Copper(II) oxide or cupric oxide is an inorganic compound with the formula CuO.  A black solid, it is one of the two stable oxides of copper, the other being Cu2O or copper(I) oxide (cuprous oxide).  As a mineral, it is known as tenorite.  It is a product of copper mining and the precursor to many other copper-containing products and chemical compounds.

Production
It is produced on a large scale by pyrometallurgy, as one stage in extracting copper from its ores.

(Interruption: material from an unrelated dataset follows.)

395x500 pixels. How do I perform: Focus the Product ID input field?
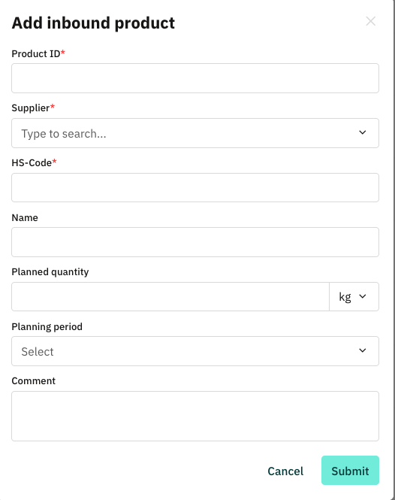pos(195,78)
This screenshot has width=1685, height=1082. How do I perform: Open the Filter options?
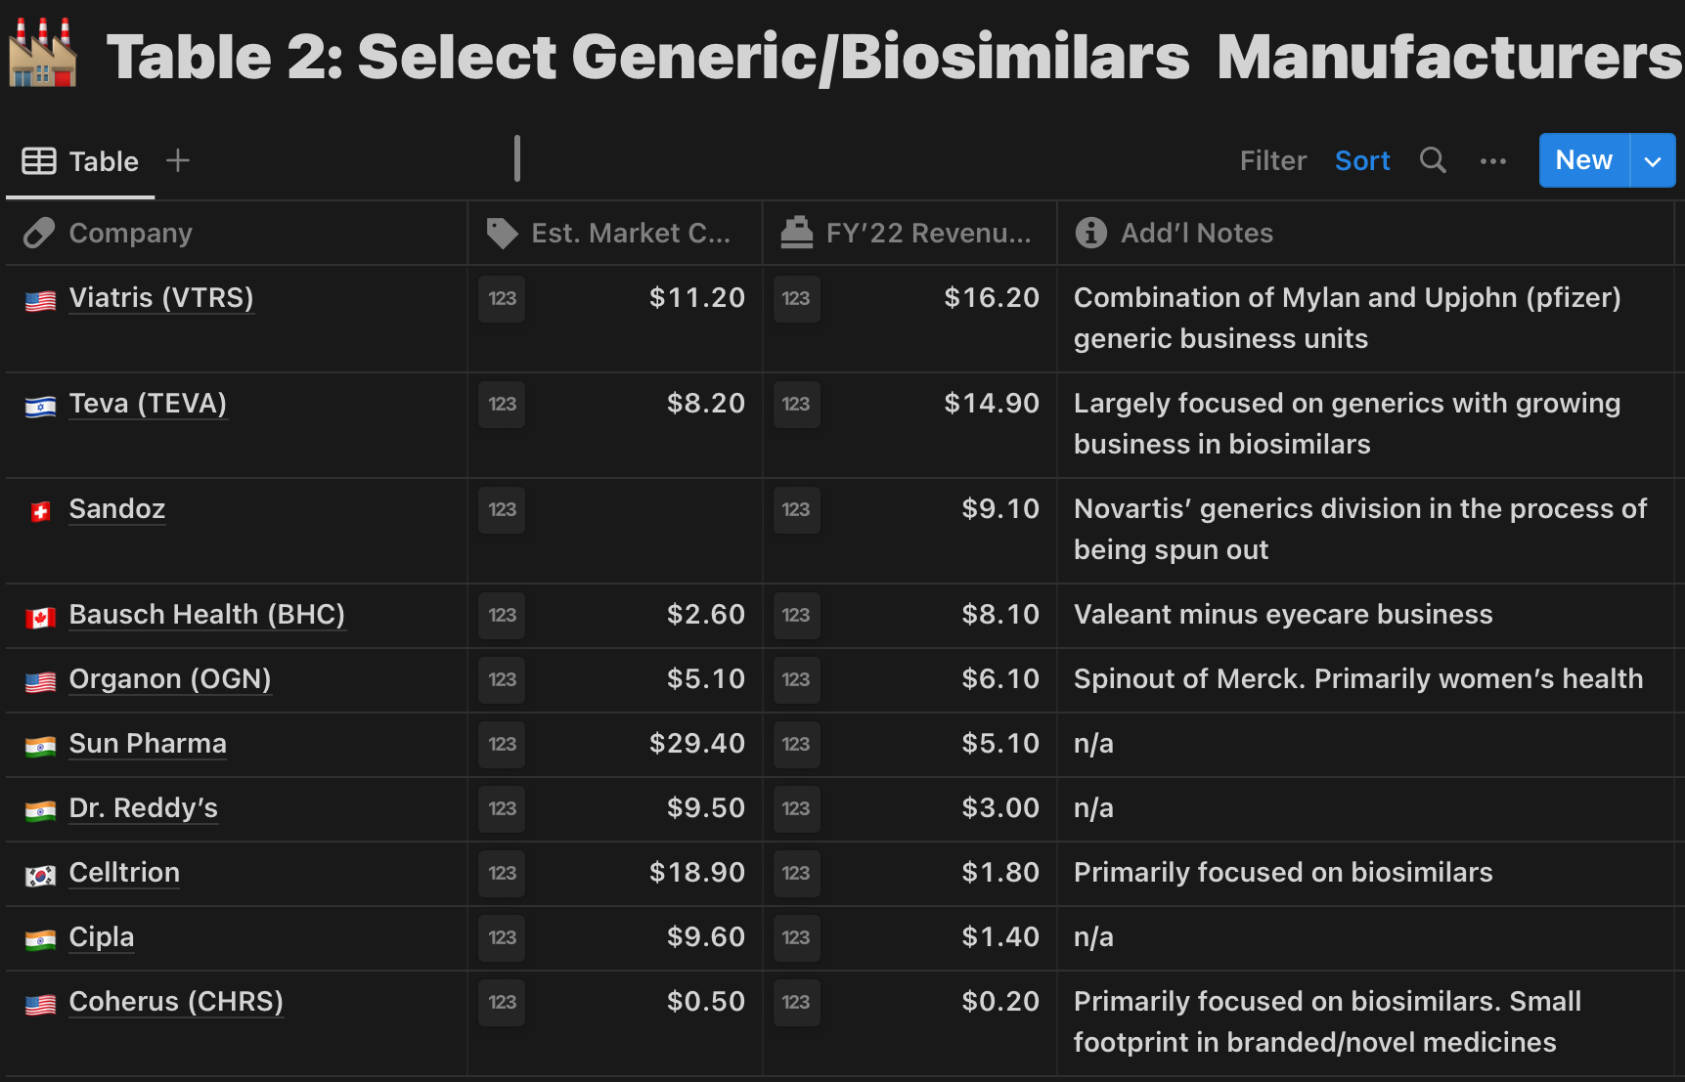pyautogui.click(x=1272, y=160)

The ores are treated with an aqueous mixture of ammonium carbonate, ammonia, and oxygen to give copper(I) and copper(II) ammine complexes, which are extracted from the solids.  These complexes are decomposed with steam to give CuO.

It can be formed by heating copper in air at around 300–800°C:
 2 Cu + O2 → 2 CuO
For laboratory uses, pure copper(II) oxide is better prepared by heating copper(II) nitrate, copper(II) hydroxide, or basic copper(II) carbonate:  
 2 Cu(NO3)2(s) → 2 CuO(s)  + 4 NO2(g)  + O2(g)  (180°C)
 Cu2(OH)2CO3(s) → 2 CuO(s) + CO2(g) + H2O(g)
 Cu(OH)2(s) → CuO(s) + H2O(g)

Reactions
Copper(II) oxide dissolves in mineral acids such as hydrochloric acid, sulfuric acid or nitric acid to give the corresponding copper(II) salts:
 CuO + 2 HNO3 → Cu(NO3)2 + H2O
 CuO + 2 HCl → CuCl2 + H2O
 CuO + H2SO4 → CuSO4 + H2O

It reacts with concentrated alkali to form the corresponding cuprate salts:

 2 MOH + CuO + H2O   →   M2[Cu(OH)4]

It can also be reduced to copper metal using hydrogen, carbon monoxide, or carbon:
 CuO + H2   →   Cu + H2O
 CuO + CO   →   Cu + CO2
 2 CuO + C   →   2Cu + CO2
When cupric oxide is substituted for iron oxide in thermite the resulting mixture is a low explosive, not an incendiary.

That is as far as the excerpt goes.